■ **RAW DATA**
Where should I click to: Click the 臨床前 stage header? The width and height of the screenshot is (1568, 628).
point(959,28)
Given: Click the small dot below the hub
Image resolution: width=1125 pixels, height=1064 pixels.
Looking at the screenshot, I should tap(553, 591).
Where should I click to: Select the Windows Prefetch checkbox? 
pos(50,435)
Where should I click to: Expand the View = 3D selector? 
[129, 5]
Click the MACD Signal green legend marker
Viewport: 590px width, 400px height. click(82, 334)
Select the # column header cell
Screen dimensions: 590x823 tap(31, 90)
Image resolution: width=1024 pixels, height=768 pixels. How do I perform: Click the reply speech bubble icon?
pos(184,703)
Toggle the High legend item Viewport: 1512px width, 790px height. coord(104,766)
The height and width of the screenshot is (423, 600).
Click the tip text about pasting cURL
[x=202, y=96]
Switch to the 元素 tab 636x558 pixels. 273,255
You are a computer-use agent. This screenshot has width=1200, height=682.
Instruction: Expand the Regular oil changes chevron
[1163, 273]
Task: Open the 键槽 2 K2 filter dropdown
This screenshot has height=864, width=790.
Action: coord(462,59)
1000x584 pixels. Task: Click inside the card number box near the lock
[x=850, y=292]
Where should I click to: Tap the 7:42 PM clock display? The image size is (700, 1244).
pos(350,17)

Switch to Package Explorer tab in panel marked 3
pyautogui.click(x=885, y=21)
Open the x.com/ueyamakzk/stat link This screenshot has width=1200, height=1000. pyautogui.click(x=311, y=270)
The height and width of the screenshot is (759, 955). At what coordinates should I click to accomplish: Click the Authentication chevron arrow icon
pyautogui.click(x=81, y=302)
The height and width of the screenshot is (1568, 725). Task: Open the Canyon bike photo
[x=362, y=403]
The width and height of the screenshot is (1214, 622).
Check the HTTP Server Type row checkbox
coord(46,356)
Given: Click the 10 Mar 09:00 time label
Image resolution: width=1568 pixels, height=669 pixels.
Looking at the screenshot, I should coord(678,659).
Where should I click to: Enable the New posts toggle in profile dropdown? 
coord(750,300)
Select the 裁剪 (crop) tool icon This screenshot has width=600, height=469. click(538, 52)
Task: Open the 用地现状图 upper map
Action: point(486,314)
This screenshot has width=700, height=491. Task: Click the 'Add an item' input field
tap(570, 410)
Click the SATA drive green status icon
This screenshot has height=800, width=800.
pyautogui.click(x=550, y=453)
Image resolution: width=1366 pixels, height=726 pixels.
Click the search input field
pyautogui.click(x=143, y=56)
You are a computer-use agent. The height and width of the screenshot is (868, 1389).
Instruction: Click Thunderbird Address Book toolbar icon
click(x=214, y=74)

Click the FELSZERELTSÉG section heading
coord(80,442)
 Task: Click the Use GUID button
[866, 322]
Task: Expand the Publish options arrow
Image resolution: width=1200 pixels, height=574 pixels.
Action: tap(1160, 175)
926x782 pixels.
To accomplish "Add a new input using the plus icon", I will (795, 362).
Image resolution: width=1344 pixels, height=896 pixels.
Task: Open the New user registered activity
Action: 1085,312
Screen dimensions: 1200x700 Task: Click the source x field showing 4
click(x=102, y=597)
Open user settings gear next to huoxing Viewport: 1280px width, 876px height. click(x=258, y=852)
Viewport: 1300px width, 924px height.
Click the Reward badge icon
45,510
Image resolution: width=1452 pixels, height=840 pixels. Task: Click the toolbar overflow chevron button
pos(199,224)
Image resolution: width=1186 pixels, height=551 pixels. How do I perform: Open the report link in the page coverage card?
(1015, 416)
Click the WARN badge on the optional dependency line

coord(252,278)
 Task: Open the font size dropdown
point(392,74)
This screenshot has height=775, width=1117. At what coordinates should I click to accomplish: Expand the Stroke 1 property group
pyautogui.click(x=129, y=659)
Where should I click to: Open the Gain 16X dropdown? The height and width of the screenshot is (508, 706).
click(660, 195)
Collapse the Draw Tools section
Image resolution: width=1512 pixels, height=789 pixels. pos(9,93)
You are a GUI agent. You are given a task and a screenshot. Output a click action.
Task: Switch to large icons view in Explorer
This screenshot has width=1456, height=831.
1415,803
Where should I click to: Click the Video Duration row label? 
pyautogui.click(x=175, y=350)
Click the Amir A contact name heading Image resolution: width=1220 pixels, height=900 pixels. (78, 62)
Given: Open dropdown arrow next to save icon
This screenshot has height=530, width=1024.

■ **TASK PROMPT**
Your answer should be the lines above from the one containing "Click the tip text about pasting cURL" through the one containing "Open the x.com/ueyamakzk/stat", copied exactly and with both ends kept.

■ **OUTPUT FOR THIS EXERCISE**
Click the tip text about pasting cURL
[x=202, y=96]
Switch to the 元素 tab 636x558 pixels. 273,255
You are a computer-use agent. This screenshot has width=1200, height=682.
Instruction: Expand the Regular oil changes chevron
[1163, 273]
Task: Open the 键槽 2 K2 filter dropdown
This screenshot has height=864, width=790.
Action: coord(462,59)
1000x584 pixels. Task: Click inside the card number box near the lock
[x=850, y=292]
Where should I click to: Tap the 7:42 PM clock display? The image size is (700, 1244).
pos(350,17)

Switch to Package Explorer tab in panel marked 3
pyautogui.click(x=885, y=21)
Open the x.com/ueyamakzk/stat link This screenshot has width=1200, height=1000. pyautogui.click(x=311, y=270)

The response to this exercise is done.